= What to produce =
Consider the material that follows. How many of its lines contain "agent"? Reply with the number alone.

= Listed entries =
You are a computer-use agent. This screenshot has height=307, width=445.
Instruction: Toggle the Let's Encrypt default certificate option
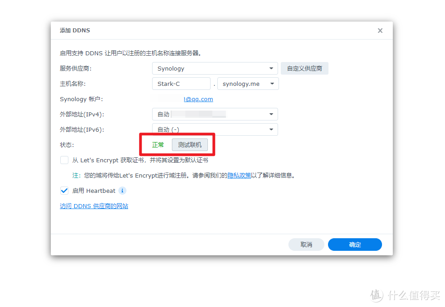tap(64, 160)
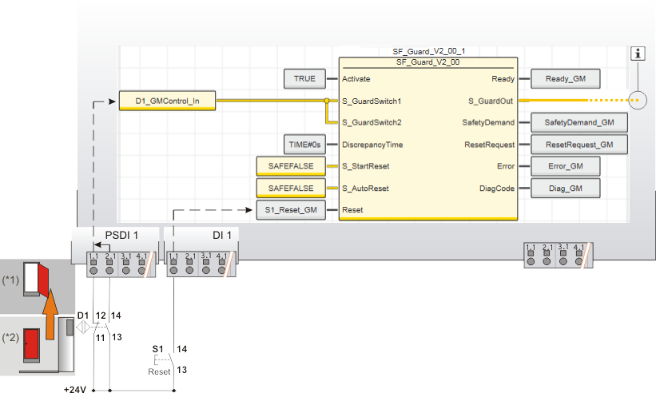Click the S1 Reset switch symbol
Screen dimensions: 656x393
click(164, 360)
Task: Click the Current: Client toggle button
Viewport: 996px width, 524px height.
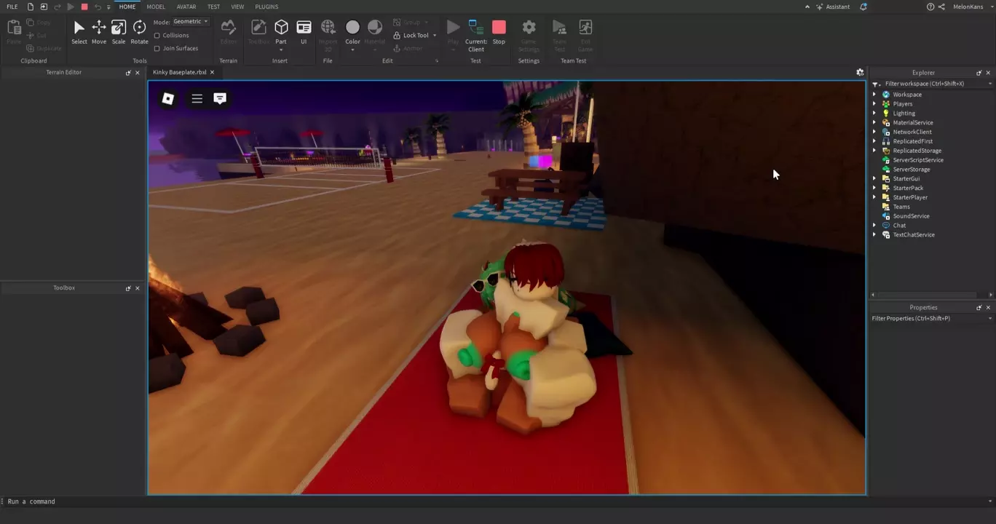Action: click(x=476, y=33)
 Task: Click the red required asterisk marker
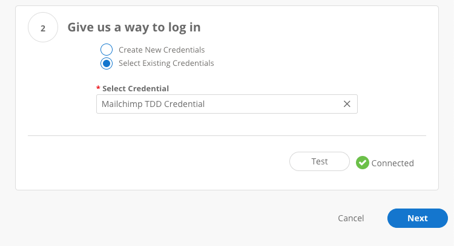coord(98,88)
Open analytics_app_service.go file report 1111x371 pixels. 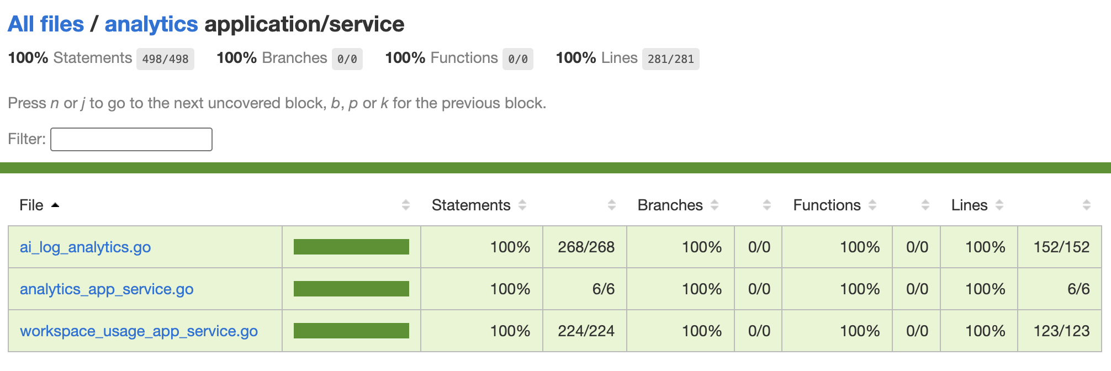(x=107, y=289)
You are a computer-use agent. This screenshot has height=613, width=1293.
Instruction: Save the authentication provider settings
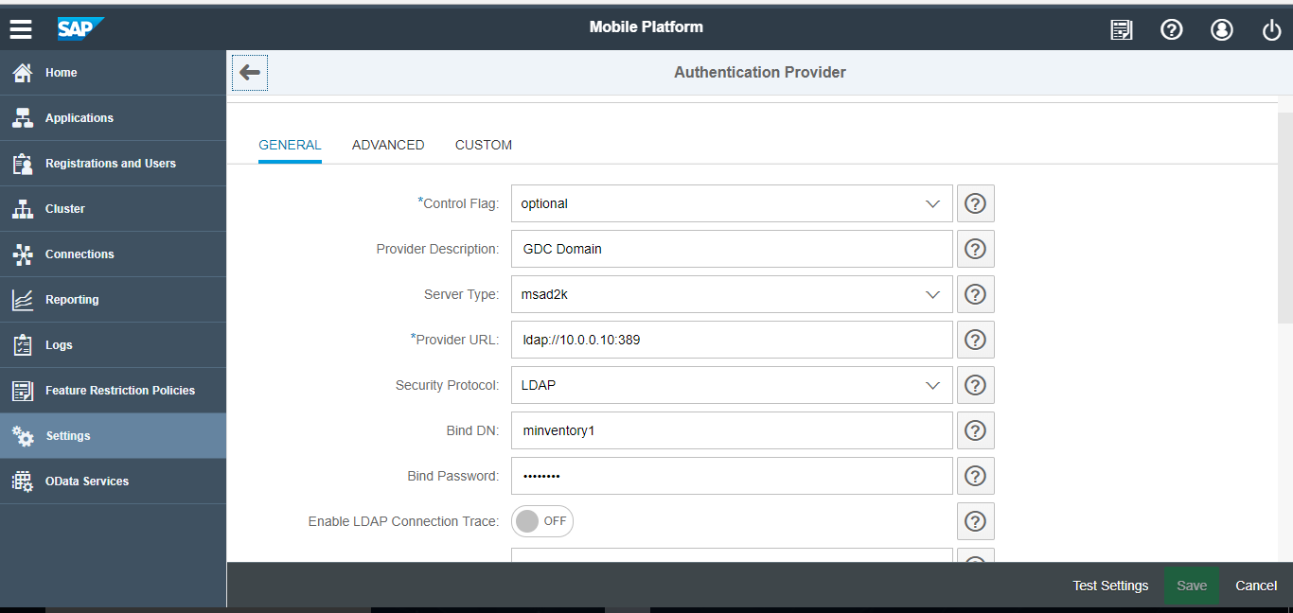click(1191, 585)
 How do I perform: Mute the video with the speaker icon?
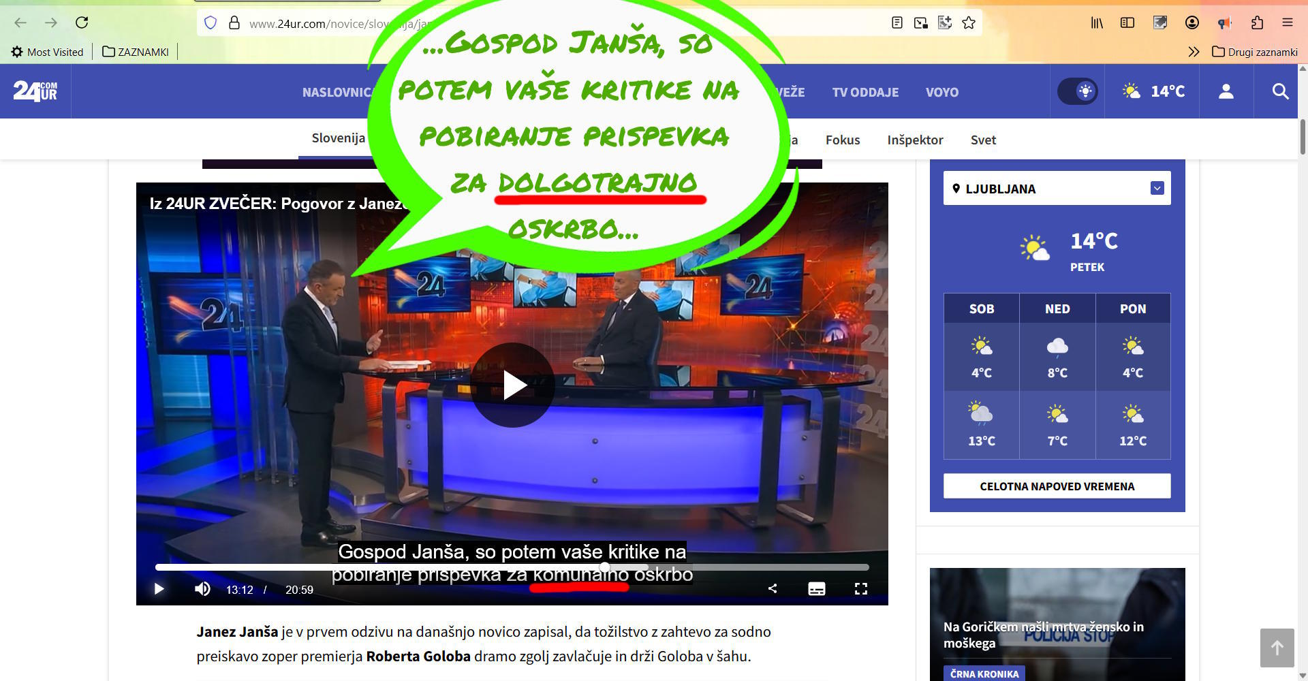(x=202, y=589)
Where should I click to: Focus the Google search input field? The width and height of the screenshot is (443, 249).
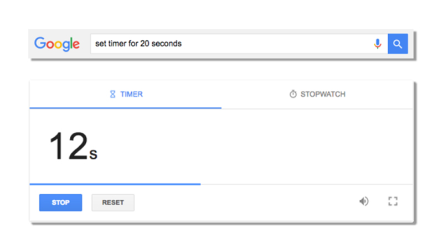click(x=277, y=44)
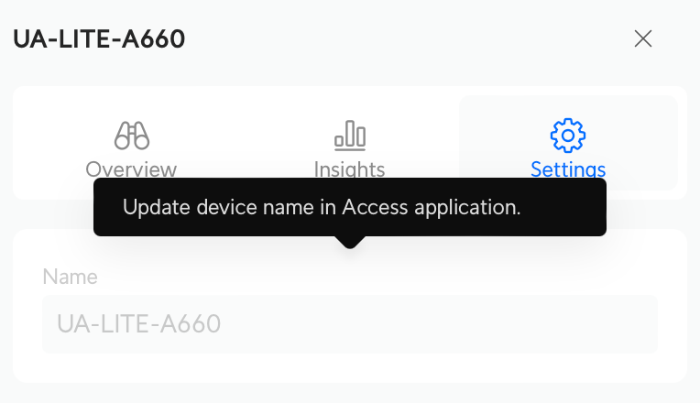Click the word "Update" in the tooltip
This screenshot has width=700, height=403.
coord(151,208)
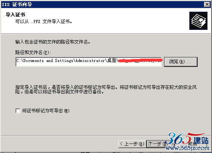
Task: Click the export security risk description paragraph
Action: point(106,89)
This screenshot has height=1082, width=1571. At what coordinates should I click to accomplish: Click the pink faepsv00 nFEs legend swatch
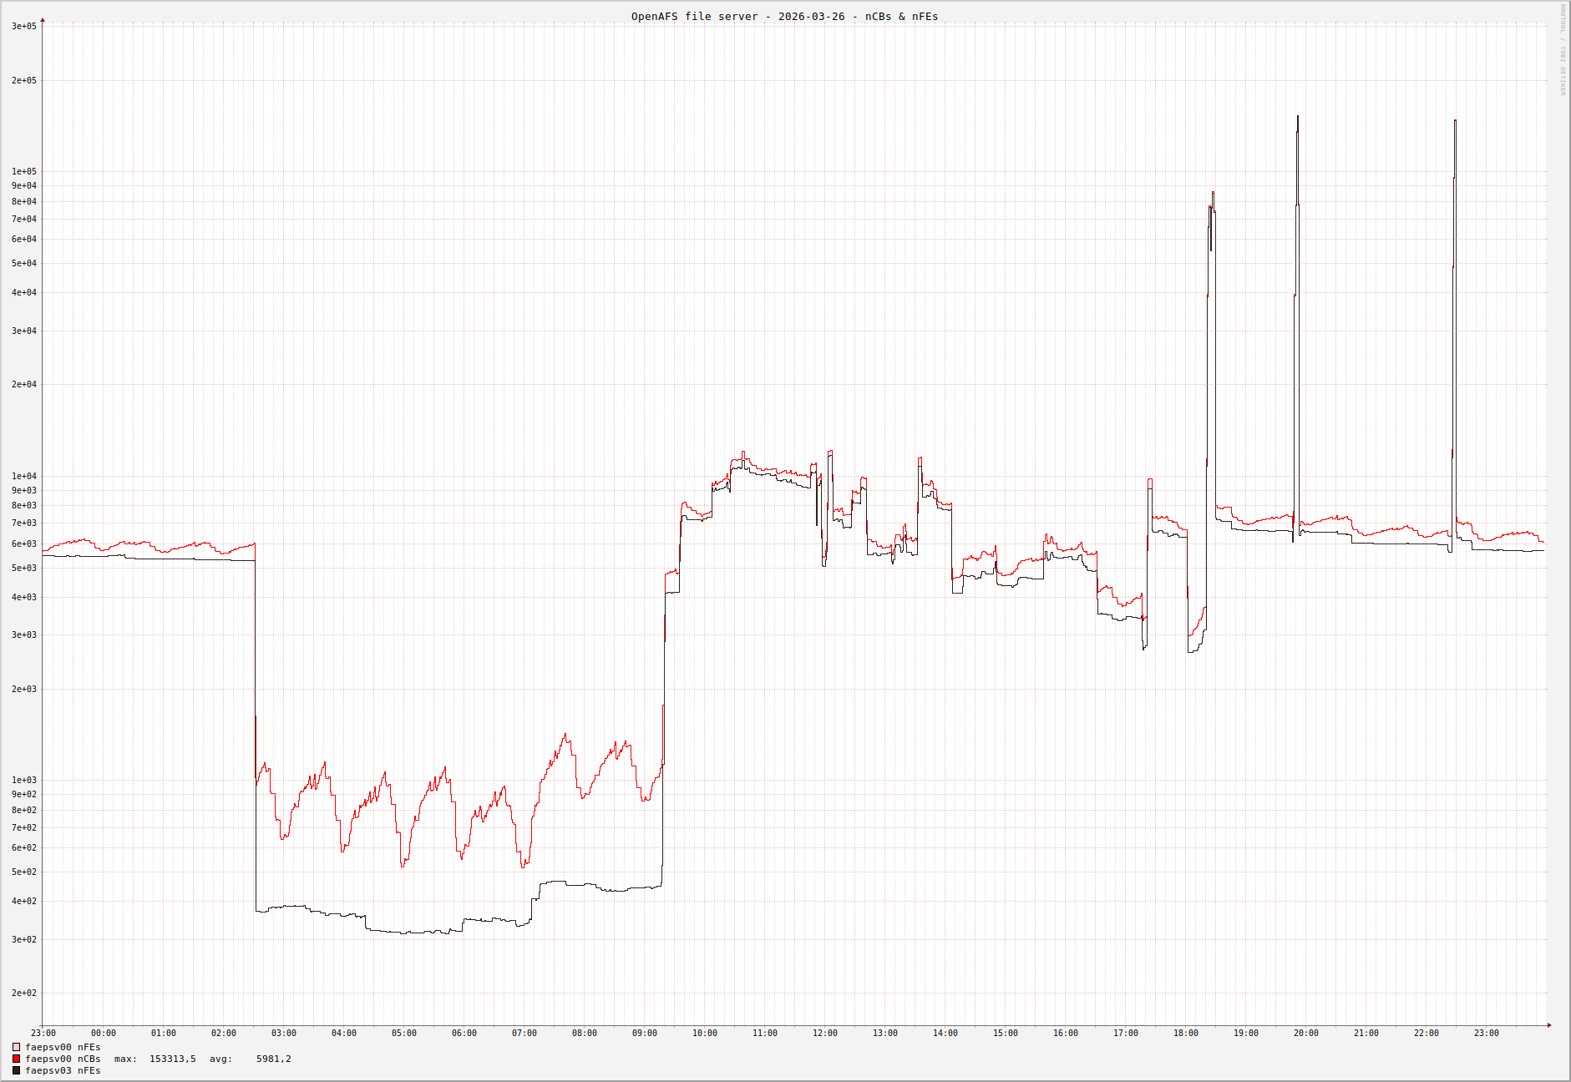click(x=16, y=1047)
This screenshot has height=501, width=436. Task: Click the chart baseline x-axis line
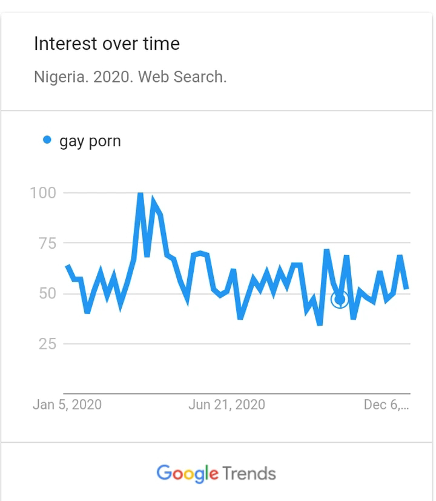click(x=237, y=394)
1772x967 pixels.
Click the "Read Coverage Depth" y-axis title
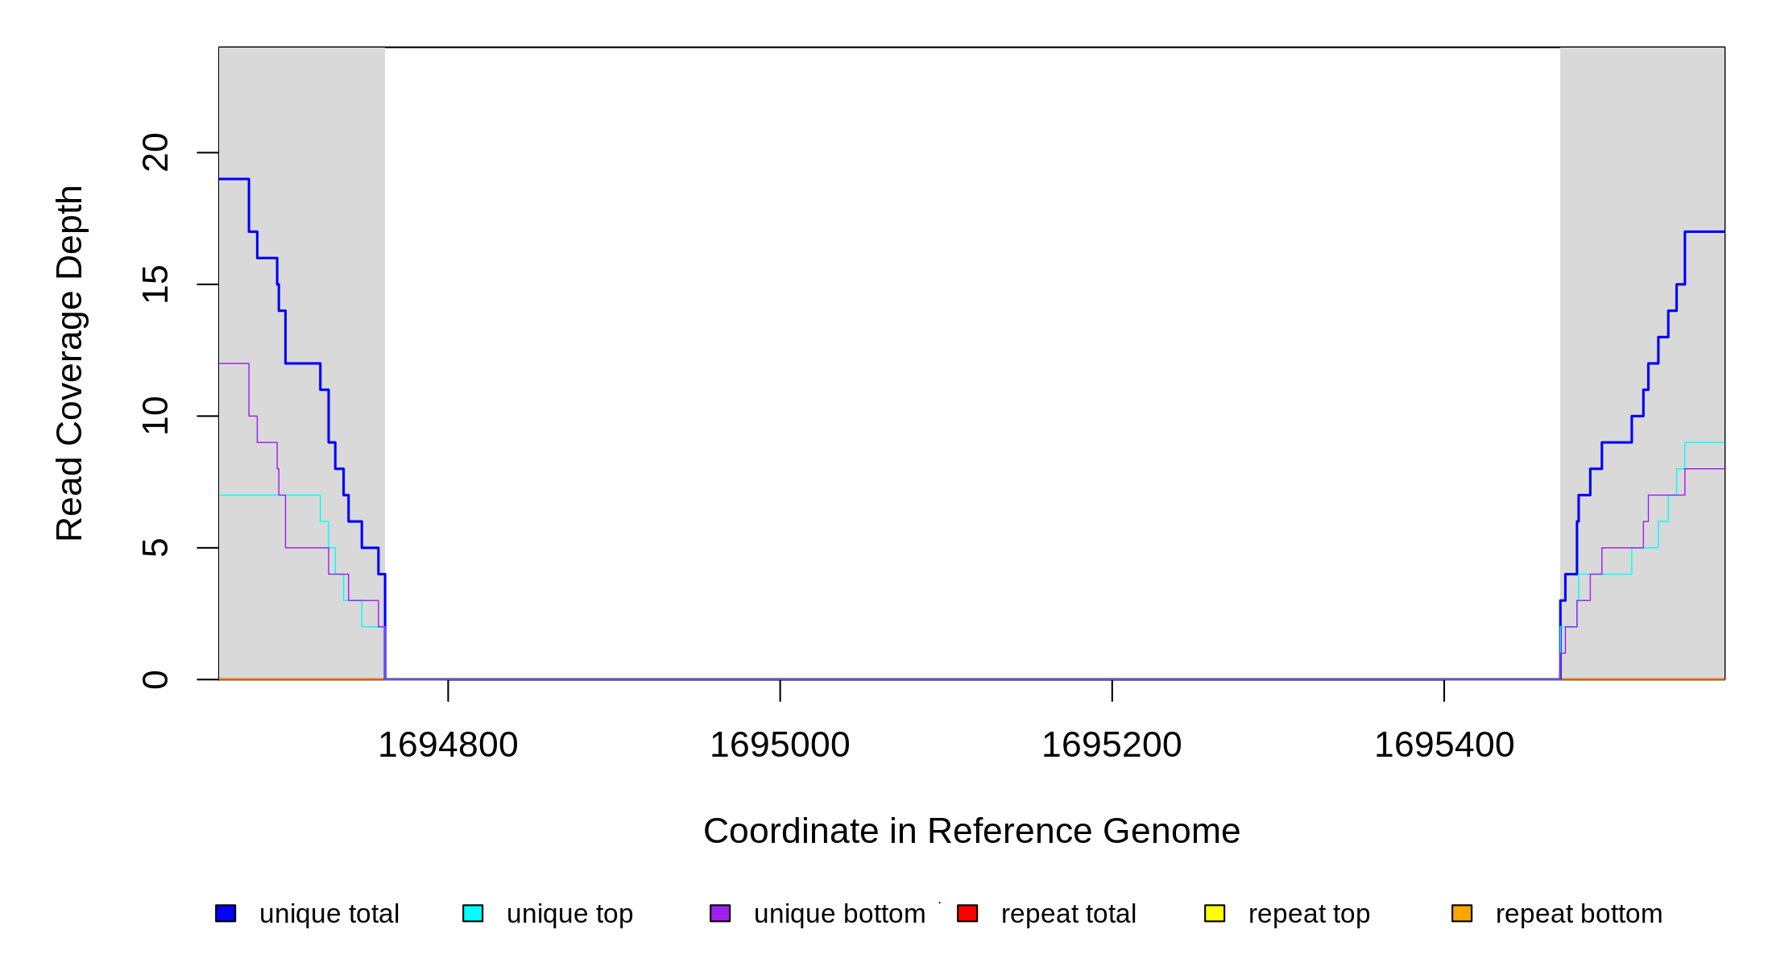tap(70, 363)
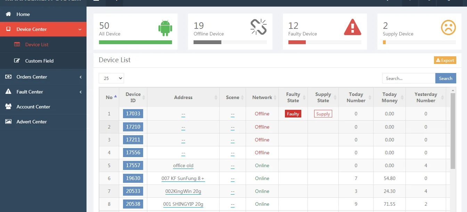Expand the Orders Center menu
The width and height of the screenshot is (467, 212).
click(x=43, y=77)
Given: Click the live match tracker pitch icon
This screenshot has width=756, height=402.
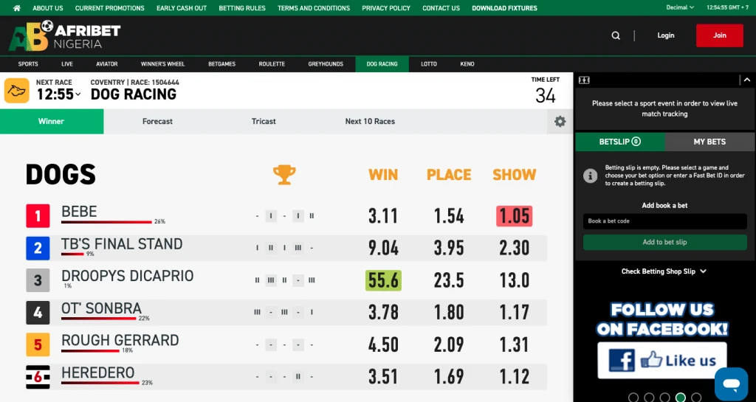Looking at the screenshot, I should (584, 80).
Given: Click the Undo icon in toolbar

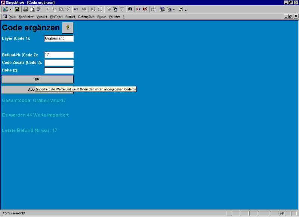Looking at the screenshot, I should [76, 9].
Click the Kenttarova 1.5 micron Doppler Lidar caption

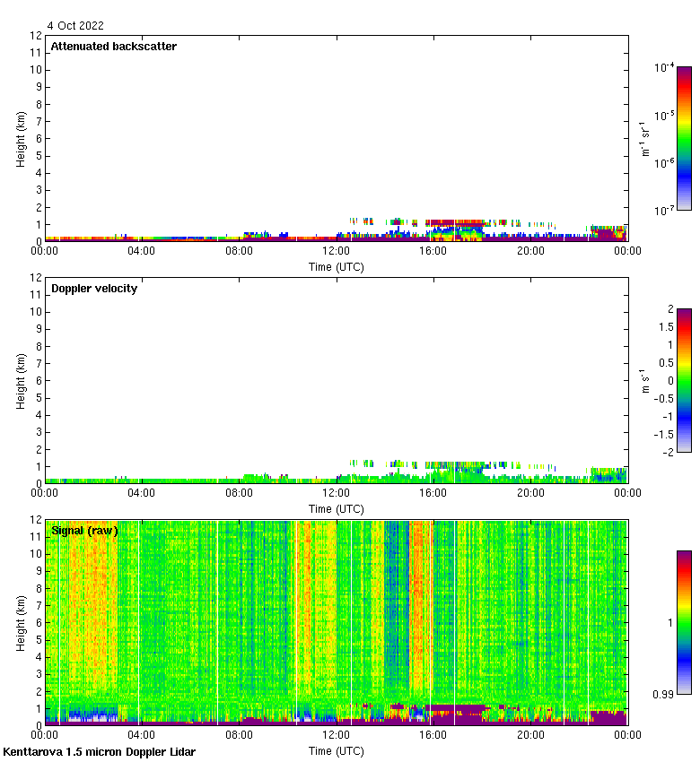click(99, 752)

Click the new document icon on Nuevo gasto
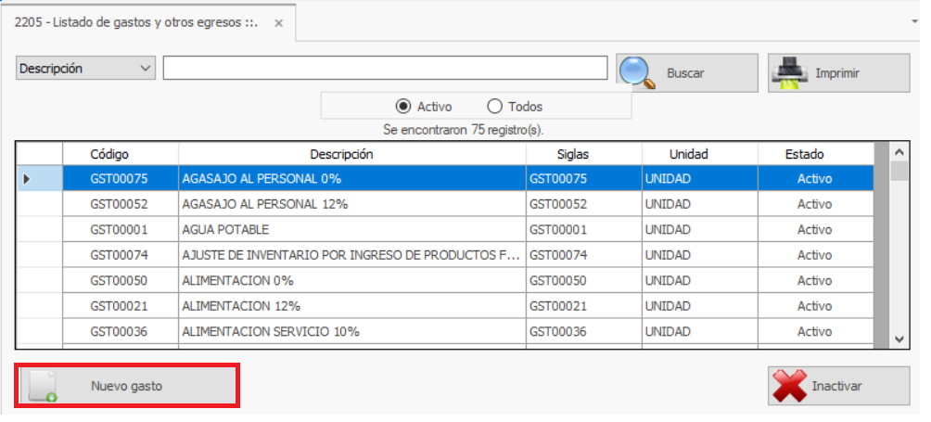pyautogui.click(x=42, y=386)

= Task answer =
2